▸ **THE PROBLEM**: Output every line of the entries below as a JSON list of strings, one string per line, leaving out blank lines and the pictures.

[Start PROVIDED DATA]

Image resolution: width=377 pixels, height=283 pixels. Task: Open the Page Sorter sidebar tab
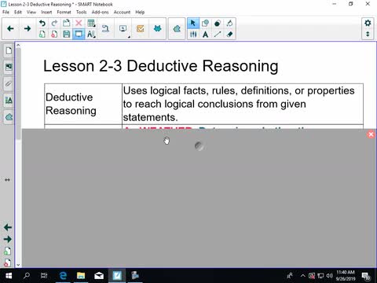pyautogui.click(x=9, y=50)
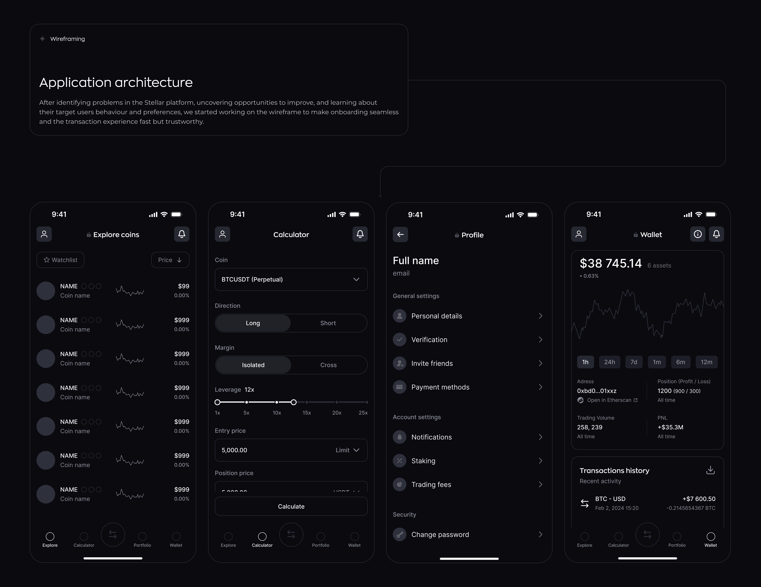Toggle the Watchlist star filter

coord(60,260)
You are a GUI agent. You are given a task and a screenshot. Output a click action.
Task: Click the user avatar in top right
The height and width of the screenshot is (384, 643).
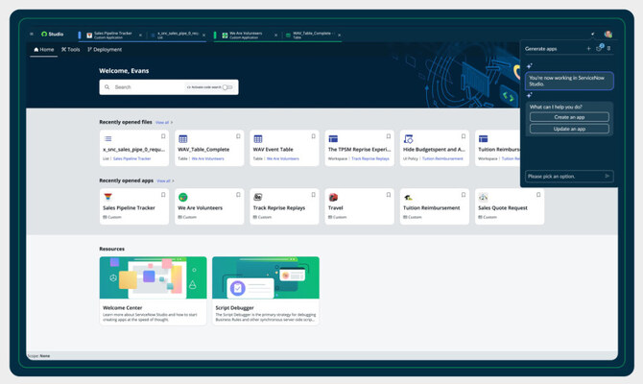click(607, 34)
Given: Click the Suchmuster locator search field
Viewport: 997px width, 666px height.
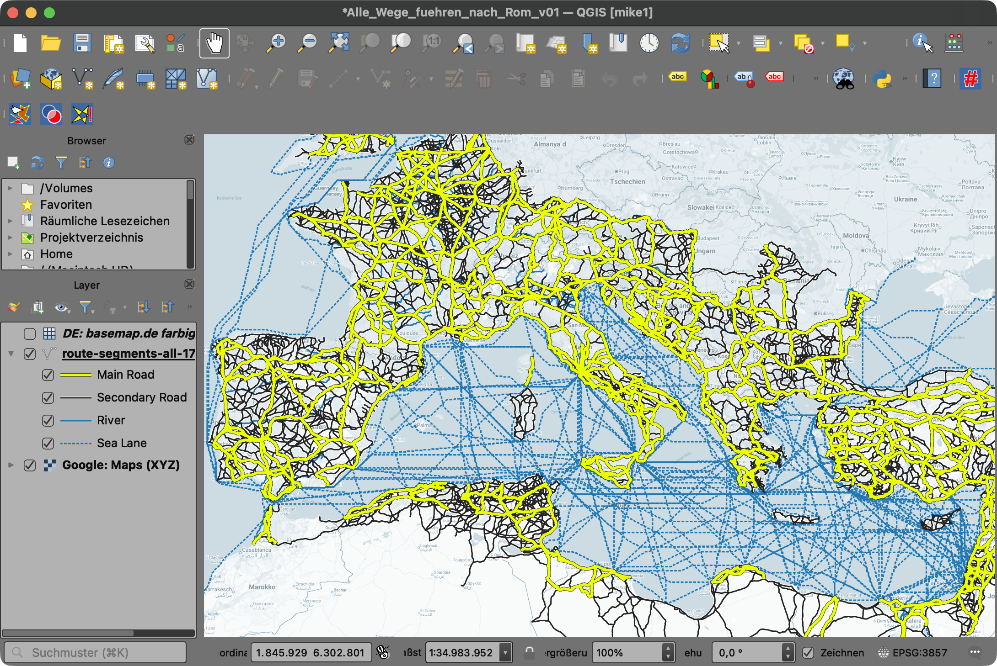Looking at the screenshot, I should pos(95,653).
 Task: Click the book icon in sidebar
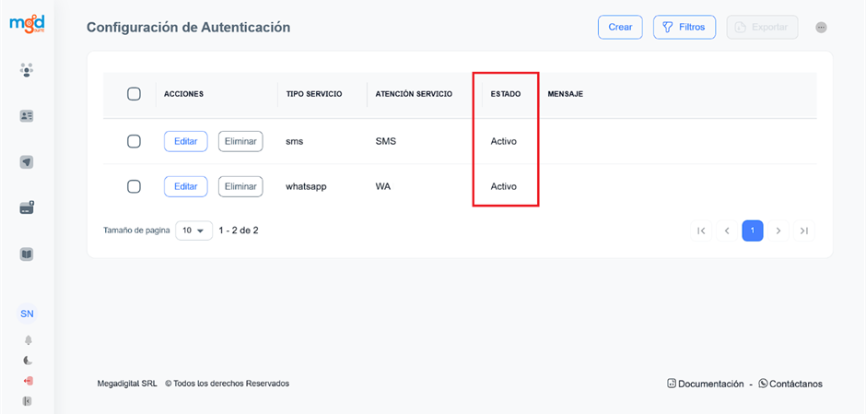point(27,254)
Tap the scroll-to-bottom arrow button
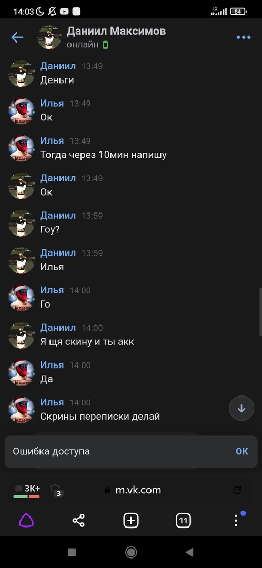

[End PROVIDED DATA]

▸ **EXPECTED ANSWER**:
[
  "Image resolution: width=377 pixels, height=283 pixels. Task: Open the Page Sorter sidebar tab",
  "pyautogui.click(x=9, y=50)",
  "Toggle the Watchlist star filter",
  "coord(60,260)",
  "You are a GUI agent. You are given a task and a screenshot. Output a click action.",
  "Task: Click the user avatar in top right",
  "The height and width of the screenshot is (384, 643).",
  "click(607, 34)",
  "Given: Click the Suchmuster locator search field",
  "Viewport: 997px width, 666px height.",
  "Looking at the screenshot, I should pos(95,653).",
  " Task: Click the book icon in sidebar",
  "point(27,254)",
  "Tap the scroll-to-bottom arrow button"
]